- Theatrical release poster
- Directed by: Jack King
- Story by: Roy Williams
- Produced by: Walt Disney
- Starring: Clarence Nash Leslie Denison Ruth Clifford Bea Benaderet
- Music by: Oliver Wallace
- Animation by: Edwin Aardal Paul Allen Emery Hawkins Frank McSavage Don Towsley (uncredited)
- Layouts by: Don Griffith
- Backgrounds by: Merle Cox
- Color process: Technicolor
- Production company: Walt Disney Productions
- Distributed by: RKO Radio Pictures
- Release date: May 21, 1948;
- Running time: 6:39
- Country: United States
- Language: English

= Donald's Dream Voice =

1948 Donald Duck cartoon

Donald's Dream Voice is a 1948 American animated short film featuring Donald Duck, the film was directed by Jack Hannah and produced by Walt Disney.

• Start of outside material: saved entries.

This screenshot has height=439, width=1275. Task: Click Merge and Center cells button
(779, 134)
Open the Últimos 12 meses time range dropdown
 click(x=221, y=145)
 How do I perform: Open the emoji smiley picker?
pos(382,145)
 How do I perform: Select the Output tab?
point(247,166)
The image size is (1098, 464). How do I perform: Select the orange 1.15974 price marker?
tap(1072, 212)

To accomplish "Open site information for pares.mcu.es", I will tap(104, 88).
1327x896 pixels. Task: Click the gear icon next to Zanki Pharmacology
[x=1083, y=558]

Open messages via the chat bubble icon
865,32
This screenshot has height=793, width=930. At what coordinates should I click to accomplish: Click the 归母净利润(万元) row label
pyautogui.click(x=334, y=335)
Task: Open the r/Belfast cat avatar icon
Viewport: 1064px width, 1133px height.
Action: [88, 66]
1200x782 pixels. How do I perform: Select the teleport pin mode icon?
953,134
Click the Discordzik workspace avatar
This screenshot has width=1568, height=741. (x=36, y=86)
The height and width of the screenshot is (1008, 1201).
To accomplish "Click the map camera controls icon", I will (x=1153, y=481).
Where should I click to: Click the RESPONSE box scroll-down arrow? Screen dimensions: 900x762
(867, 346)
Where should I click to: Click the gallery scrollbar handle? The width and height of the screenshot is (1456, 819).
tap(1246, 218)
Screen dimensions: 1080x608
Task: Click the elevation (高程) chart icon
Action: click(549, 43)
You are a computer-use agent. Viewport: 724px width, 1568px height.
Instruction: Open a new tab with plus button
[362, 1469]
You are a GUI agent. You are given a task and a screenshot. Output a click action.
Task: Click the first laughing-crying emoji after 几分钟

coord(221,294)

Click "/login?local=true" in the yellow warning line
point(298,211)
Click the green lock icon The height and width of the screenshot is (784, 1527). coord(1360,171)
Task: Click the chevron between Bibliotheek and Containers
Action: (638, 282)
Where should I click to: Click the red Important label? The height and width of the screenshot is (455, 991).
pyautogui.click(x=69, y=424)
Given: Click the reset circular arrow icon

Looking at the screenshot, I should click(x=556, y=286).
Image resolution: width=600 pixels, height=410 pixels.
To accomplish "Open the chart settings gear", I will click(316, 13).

In the short film, no one understands a word that salesman Donald says, so he takes voice pills to improve his speech.

==Plot==
Donald the salesman has a problem where he fails to sell brushes throughout the neighbourhood, because no one can understand what he says. At Daisy Duck's house, Daisy reassures Donald and tells him she believes in him.

Finally, he finds a solution to clear his voice: taking a voice pill, leading to a massive increase in his brush sales.

The pill increases Donald's confidence too and makes him eager to ask Daisy to marry him. After he sells all the brushes, he loses the pills along the way, leaving him only one. Then he goes back to Daisy's house, just as his new voice reverts to his old voice. When he tries to take the pill, it falls to the ground and bounces away from him and he starts following it.

Donald chases the pill through the streets and onto the hat of a particularly large and irritable sewer worker, and then it finally ends up in the mouth of a cow, which causes her to talk in a clear and polite male voice, with Donald taunting her for his last pill. The cow, however, can't understand Donald's voice, causing Donald to lose his temper.

==Voice cast==
- Clarence Nash as Donald Duck
- Leslie Denison as Donald Duck's intelligible voice and Talking Cow
- Ruth Clifford as Daisy Duck
- Bea Benaderet as Unseen Lady Customer

==Television==
- Disneyland, episode #1.4: "The Donald Duck Story"
- Walt Disney's Wonderful World of Color, episode #8.6: "Inside Donald Duck"
- Good Morning, Mickey, episode #32
- Donald Duck Presents, episode #8
- Mickey's Mouse Tracks, episode #49
- Donald's Quack Attack, episode #91
- The Ink and Paint Club, episode #1.40: "Crazy Over Daisy"

==Home media==
The short was released on December 11, 2007, on Walt Disney Treasures: The Chronological Donald, Volume Three: 1947-1950.

Additional releases include:
- Walt Disney Cartoon Classics: Limited Gold Editions - Daisy (VHS)
- Walt Disney's Classic Cartoon Favorites: Best Pals - Donald and Daisy (DVD)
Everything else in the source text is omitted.